**** Supplied entries

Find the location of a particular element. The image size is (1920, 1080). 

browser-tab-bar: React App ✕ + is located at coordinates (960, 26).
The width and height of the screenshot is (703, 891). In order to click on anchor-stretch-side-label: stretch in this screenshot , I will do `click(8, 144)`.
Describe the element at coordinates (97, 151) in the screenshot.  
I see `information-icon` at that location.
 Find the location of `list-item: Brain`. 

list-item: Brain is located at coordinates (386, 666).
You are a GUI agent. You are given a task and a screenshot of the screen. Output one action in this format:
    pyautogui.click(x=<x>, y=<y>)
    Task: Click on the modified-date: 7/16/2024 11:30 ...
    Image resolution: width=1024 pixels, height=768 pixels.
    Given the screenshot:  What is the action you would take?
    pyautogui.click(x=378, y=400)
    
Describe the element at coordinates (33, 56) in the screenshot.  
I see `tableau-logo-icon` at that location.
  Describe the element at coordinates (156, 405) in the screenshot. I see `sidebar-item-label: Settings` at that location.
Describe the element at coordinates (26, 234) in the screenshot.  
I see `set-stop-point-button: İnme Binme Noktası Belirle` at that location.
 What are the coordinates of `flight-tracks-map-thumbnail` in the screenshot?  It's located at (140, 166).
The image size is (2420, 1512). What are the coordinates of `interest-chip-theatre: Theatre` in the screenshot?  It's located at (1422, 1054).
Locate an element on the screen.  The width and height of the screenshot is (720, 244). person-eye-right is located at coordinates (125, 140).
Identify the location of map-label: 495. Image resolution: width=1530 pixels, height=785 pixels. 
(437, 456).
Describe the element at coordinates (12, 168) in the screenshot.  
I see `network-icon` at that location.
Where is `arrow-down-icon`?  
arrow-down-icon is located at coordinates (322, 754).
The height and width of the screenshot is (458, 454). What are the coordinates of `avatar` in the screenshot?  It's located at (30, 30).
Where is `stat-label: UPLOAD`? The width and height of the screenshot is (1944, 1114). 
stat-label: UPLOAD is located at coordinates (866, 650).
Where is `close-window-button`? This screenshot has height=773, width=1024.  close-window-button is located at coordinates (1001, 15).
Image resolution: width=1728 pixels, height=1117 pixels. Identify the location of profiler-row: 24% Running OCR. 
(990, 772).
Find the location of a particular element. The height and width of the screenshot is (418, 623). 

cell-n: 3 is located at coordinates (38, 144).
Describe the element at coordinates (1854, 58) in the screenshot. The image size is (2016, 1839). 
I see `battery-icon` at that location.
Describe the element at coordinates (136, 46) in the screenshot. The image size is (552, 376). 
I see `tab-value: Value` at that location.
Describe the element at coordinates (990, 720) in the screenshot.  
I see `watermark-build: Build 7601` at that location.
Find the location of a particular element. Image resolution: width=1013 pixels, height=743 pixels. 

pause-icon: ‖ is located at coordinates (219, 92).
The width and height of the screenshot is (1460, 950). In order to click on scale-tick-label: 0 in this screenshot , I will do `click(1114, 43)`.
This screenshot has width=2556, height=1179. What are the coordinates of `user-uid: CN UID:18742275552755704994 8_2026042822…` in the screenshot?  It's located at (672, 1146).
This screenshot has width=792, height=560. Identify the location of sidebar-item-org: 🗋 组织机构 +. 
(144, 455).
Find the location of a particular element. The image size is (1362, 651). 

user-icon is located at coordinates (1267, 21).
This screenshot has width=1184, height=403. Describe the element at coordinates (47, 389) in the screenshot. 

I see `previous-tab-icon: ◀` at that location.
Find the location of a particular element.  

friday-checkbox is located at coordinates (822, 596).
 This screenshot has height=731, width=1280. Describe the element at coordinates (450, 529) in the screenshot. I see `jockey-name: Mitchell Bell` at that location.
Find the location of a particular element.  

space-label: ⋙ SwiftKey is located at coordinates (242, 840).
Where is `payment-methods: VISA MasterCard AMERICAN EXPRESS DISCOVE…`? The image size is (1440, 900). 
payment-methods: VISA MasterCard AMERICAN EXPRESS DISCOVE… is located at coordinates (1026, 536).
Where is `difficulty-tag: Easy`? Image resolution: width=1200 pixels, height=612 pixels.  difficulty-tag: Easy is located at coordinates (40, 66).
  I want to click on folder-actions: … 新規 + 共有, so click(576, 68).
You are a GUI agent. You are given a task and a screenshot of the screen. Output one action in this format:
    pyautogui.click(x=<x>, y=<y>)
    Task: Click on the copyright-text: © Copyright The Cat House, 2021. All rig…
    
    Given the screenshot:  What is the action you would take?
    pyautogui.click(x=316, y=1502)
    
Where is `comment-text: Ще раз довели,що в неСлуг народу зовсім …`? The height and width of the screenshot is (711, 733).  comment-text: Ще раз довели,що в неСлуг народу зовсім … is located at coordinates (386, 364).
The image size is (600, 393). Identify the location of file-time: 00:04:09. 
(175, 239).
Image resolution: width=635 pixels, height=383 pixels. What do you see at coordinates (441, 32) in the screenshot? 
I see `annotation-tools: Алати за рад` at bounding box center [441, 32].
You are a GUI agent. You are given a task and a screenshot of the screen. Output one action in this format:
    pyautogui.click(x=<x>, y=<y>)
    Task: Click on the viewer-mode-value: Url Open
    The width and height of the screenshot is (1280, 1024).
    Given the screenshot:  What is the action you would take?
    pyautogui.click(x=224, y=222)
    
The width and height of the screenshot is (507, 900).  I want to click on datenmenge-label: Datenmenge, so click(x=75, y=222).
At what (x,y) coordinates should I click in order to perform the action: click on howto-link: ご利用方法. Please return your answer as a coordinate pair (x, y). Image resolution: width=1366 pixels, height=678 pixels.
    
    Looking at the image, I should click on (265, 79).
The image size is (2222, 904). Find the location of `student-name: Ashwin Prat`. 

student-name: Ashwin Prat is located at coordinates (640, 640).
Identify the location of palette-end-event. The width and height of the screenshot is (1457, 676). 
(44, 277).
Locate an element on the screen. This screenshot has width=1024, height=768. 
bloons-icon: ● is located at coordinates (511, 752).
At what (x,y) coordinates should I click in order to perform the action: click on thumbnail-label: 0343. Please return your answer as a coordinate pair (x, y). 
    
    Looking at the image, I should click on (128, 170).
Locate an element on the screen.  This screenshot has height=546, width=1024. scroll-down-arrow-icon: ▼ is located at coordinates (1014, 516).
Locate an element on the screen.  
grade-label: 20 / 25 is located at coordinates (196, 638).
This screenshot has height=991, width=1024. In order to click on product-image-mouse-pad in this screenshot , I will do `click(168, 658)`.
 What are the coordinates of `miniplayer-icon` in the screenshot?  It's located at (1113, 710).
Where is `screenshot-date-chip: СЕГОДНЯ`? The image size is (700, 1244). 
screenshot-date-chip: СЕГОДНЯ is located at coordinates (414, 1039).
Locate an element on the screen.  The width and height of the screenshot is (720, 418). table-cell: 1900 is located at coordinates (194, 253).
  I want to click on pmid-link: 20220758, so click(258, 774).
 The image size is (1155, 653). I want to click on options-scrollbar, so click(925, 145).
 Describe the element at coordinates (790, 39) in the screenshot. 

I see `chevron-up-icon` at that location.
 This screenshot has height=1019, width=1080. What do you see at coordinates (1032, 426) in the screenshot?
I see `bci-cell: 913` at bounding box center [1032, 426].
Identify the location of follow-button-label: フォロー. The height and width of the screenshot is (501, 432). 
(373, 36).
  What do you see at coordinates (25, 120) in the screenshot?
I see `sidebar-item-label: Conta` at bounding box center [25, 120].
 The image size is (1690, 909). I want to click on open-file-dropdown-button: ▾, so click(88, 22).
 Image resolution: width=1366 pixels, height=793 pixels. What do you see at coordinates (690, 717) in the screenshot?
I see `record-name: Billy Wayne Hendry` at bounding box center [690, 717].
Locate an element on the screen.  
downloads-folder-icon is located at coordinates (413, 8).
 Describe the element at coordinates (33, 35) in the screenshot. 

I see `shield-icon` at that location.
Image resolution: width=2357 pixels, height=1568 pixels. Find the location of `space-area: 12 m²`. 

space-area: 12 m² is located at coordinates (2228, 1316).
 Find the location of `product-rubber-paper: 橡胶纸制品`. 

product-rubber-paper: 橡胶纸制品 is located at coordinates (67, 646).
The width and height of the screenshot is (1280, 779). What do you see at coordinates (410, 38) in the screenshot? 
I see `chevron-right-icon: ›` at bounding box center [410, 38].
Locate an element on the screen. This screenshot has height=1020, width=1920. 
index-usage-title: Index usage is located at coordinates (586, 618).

********

__What you need to do__
Count the lines of the data above that contain the string "DISCOVE", treating uppercase and lowercase as different. Give only the number.

__The completed task__
2